Segundo o indicador de inadimplência das empresas da Serasa Experian, o Sudeste contabilizou 4,8 milhões de empresas inadimplentes em dezembro de 2025. No período, as companhias da região somaram R$ 113,1 bilhões em dívidas negativadas. O estado de Minas Gerais encerrou o ano com 847,3 mil estabelecimentos inadimplentes.

No ranking regional, São Paulo liderou com o maior número de empresas com contas em atraso, com 2.978.512. O estado também registrou o maior valor de dívida média por CNPJ no Sudeste, R$ 24.953,16. As empresas de Minas fecharam 2025 com uma dívida média de R$ 21.895,85. Veja o detalhamento dos números abaixo.

O ano de 2025 terminou com 8,9 milhões de empresas inadimplentes no Brasil, mantendo o maior patamar da série histórica, segundo a datatech. Ao todo, as dívidas negativadas somaram R$ 213 bilhões em dezembro. Na comparação com o mesmo mês de 2024, quando o país registrou 6,9 milhões de CNPJs inadimplentes, o aumento foi de aproximadamente 2 milhões de empresas no vermelho.

Segundo a economista-chefe da Serasa Experian, Camila Abdelmalack, o fechamento de 2025 reflete um ambiente econômico ainda desafiador. "O ano foi marcado por condições de crédito mais restritivas e custos financeiros elevados, o que reduziu a capacidade de muitas empresas de alongar dívidas e recompor capital de giro.
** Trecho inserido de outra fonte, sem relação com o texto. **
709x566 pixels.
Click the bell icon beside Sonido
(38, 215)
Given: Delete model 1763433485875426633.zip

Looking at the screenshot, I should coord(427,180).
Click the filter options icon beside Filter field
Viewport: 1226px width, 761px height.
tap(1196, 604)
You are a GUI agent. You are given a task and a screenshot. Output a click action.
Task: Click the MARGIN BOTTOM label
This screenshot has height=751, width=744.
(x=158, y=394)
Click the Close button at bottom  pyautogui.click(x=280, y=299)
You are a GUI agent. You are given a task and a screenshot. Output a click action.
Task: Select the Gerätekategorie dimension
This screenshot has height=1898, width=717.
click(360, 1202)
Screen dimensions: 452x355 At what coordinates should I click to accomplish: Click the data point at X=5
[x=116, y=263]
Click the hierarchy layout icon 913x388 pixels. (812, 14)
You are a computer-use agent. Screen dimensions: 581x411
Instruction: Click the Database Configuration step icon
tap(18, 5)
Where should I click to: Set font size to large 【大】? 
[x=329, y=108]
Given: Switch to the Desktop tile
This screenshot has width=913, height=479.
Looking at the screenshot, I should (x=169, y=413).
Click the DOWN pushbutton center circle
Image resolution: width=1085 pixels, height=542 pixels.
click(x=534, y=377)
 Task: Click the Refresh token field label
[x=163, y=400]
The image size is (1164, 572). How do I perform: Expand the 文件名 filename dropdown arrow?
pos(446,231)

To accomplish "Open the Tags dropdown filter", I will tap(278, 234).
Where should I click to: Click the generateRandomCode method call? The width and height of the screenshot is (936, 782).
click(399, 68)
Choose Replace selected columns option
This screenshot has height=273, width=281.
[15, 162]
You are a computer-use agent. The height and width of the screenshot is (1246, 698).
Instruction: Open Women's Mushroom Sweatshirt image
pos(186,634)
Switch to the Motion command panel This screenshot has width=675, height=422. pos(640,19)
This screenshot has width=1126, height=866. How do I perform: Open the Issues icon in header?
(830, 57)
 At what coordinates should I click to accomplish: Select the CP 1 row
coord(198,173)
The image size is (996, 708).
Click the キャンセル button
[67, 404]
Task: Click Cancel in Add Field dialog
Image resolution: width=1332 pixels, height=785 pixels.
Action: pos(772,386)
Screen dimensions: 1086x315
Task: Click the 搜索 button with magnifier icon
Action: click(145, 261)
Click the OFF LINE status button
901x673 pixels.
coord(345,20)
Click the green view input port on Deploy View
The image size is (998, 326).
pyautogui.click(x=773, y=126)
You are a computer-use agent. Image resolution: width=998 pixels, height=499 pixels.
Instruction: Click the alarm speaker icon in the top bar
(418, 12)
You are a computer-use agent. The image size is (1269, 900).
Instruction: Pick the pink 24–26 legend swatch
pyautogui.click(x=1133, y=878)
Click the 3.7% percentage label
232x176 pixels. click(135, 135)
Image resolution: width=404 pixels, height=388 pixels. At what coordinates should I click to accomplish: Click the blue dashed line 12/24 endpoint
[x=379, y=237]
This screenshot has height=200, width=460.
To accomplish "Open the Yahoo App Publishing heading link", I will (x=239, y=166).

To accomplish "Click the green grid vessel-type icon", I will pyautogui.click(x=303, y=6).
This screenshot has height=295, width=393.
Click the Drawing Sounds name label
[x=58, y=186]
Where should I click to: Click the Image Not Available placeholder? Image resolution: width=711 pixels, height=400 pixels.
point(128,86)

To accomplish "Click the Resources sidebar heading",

O resultado é um aumento consistente da inadimplência ao longo dos meses, culminando em novo recorde histórico no encerramento do ano", afirmou.

PERFIL DAS DÍVIDAS
Em dezembro de 2025, cada empresa inadimplente possuía, em média, 7 contas negativadas. A dívida média por CNPJ foi de R$ 23.818,30, enquanto o ticket médio das dívidas chegou a R$ 3.380,90. Camila explica que, comparado a dezembro de 2024, é possível observar um avanço relevante no valor devido por empresa, indicando não apenas maior volume de inadimplentes, mas também um acúmulo de dívidas mais elevado.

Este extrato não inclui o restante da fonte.